Der Grünen-Landesvorsitzende Leon Alam sprach von "für uns guten Ergebnissen" nach schwierigen Wahlkämpfen mit viel Gegenwind. Linken-Sprecher Thomas Iwan sieht für das schwache Abschneiden vor allem das Auftreten seiner Partei auf Bundesebene verantwortlich. AfD-Fraktionschef Dirk Nockemann sagte, die sehr guten Ergebnisse bestätigten den klaren Kurs seiner Partei "im Bereich einer massiven Zuwanderungsbegrenzung" und seien eine Abstrafung der "völlig bürgerfernen Politik" der Ampel-Koalition. Die FDP-Landesvorsitzende Sonja Jacobsen sagte, dass die Liberalen ihre Regierungsarbeit überprüfen müssen.
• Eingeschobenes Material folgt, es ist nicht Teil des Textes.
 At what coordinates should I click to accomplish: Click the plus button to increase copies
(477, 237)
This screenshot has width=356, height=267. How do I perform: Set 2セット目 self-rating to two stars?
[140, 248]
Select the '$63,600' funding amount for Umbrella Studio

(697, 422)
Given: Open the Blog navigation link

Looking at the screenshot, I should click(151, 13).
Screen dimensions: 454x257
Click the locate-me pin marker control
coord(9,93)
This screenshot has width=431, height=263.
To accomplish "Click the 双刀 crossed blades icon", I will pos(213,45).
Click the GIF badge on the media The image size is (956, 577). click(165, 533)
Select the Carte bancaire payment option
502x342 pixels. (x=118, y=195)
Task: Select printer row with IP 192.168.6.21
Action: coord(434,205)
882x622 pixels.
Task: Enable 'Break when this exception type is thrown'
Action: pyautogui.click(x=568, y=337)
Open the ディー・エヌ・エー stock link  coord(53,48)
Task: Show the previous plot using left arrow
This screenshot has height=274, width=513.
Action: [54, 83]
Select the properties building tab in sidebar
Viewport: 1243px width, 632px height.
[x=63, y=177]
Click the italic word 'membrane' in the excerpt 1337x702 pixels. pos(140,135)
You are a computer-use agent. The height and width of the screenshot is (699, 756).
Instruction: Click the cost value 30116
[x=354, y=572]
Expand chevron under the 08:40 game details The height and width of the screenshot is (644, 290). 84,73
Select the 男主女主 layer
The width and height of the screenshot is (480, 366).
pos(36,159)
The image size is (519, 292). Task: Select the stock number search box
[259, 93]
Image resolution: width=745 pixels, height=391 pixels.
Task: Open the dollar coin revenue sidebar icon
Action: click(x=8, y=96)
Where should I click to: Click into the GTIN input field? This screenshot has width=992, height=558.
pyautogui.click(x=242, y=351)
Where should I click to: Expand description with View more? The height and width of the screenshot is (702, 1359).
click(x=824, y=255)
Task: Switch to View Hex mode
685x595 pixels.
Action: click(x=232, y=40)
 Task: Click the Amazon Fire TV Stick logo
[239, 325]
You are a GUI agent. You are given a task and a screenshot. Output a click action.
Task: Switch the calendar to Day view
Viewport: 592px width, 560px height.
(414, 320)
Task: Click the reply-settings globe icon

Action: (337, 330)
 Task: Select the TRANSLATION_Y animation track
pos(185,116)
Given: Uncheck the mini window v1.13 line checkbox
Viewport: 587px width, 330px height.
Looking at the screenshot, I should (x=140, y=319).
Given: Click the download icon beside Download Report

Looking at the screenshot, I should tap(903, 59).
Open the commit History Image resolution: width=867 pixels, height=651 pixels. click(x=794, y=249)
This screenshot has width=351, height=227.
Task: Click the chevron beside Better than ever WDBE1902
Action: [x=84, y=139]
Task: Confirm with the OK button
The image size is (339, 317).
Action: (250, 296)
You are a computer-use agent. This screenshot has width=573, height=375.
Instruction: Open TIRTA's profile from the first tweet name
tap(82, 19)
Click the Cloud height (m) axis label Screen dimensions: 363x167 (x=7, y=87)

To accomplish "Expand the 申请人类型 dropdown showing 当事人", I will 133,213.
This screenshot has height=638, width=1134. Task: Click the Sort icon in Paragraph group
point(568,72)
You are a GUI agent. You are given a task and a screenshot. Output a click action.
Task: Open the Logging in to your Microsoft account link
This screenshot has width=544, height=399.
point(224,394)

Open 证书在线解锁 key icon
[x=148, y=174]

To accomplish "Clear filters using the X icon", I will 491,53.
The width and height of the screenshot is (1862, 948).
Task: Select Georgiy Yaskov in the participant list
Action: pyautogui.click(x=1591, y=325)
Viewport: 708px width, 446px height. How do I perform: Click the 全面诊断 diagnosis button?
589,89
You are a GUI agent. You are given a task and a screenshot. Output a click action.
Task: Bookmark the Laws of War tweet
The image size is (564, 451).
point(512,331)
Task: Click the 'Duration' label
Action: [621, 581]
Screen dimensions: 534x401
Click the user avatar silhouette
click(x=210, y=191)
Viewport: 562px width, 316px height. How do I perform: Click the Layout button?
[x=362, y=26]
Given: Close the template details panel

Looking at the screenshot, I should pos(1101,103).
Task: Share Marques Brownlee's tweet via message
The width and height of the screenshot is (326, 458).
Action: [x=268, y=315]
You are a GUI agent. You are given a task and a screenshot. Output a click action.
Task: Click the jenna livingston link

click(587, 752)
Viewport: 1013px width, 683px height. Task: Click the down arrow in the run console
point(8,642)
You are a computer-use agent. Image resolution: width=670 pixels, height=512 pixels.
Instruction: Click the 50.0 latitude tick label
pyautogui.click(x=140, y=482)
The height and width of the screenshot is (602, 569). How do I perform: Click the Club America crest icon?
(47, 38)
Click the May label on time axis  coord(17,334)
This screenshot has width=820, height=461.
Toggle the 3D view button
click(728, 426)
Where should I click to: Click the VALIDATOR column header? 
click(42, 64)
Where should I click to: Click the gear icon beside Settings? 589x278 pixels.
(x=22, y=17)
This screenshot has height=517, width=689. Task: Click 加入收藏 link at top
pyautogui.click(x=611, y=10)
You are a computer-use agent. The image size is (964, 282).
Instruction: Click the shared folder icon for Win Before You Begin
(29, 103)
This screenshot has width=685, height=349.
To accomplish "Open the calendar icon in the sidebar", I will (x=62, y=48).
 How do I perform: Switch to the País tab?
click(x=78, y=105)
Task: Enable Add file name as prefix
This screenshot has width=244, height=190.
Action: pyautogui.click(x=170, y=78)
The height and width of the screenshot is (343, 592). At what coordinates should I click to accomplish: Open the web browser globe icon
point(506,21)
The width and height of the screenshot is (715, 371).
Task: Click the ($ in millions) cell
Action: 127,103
CDU in Hessen und CSU in Bayern stärkste Kraft
Bei den Landtagswahlen in Bayern und Hessen waren CSU und CDU am Sonntag stärkste Kraft geworden - sie werden die Ministerpräsidenten stellen. In Bayern lag die CSU mit 37,0 Prozent klar vorne. Ministerpräsident Söder (CSU) möchte die Regierungskoalition mit den Freien Wählern fortsetzen. Erste Gespräche dazu sollen schnell stattfinden. Die AfD wurde drittstärkste Kraft, die FDP verpasste den Sprung in den Landtag deutlich.
In Hessen kam die CDU mit Ministerpräsident Rhein auf 34,6 Prozent. Das zweitbeste Ergebnis fuhr die AfD mit 18,4 Prozent ein. Möglich ist in Hessen die Fortsetzung der bisherigen schwarz-grünen Landesregierung oder ein Bündnis aus CDU und SPD. Die Linke wird im neuen Landtag nicht mehr vertreten sein.
Politikwissenschaftlerin: Ampel muss Sachthemen in den Mittelpunkt stellen
Die Politikwissenschaftlerin Andrea Römmele von der Hertie School of Governance sagte auf NDR Info, dass die geringe Wahlbeteiligung (Bayern: 73,3 Prozent/Hessen: 66,0 Prozent) auch damit zusammenhing, dass es keine große Wechselstimmung in beiden Ländern gegeben habe. Die guten Ergebnisse der AfD in Bayern und Hessen würden zeigen, dass "die Parteienlandschaft nach rechts gerückt" ist. "Die AfD ist nicht nur eine Partei des Ostens, sondern ist auch im Westen angekommen." Die Ampel müsse sich deshalb nun fragen, wie sie die zweite Hälfte ihrer Amtszeit gestalten möchte. Das "harte Miteinander" müsse aufhören, es müsse um Sachthemen gehen und Deutschland vorangebracht werden. Dabei seien Migration und innere Sicherheit zentrale Themen. "Mit einem einfachen 'Weiter so' wird diese Koalition keine weiter Wahl gewinnen", sagte Römmele.
Ob die Ergebnisse der Wahlen neuen Streit in der Ampel-Koalition entfachen werden, müsse man aus ihrer Sicht abwarten. Die FDP sollte sich nach dem Ausscheiden aus dem Landtag in Bayern aber fragen, ob ihre "dauerhafte Opposition in der Koalition letztendlich Früchte trägt".
Zur Zukunft von Nancy Faeser (SPD) nach ihrer Niederlage in Hessen sagte Römmele, sie glaube, dass Faeser weiter Bundesinnenministerin bleiben werde. "Sie hat keine großen Fehler im Wahlkampf gemacht und hatte Rückendeckung von Kanzler Olaf Scholz."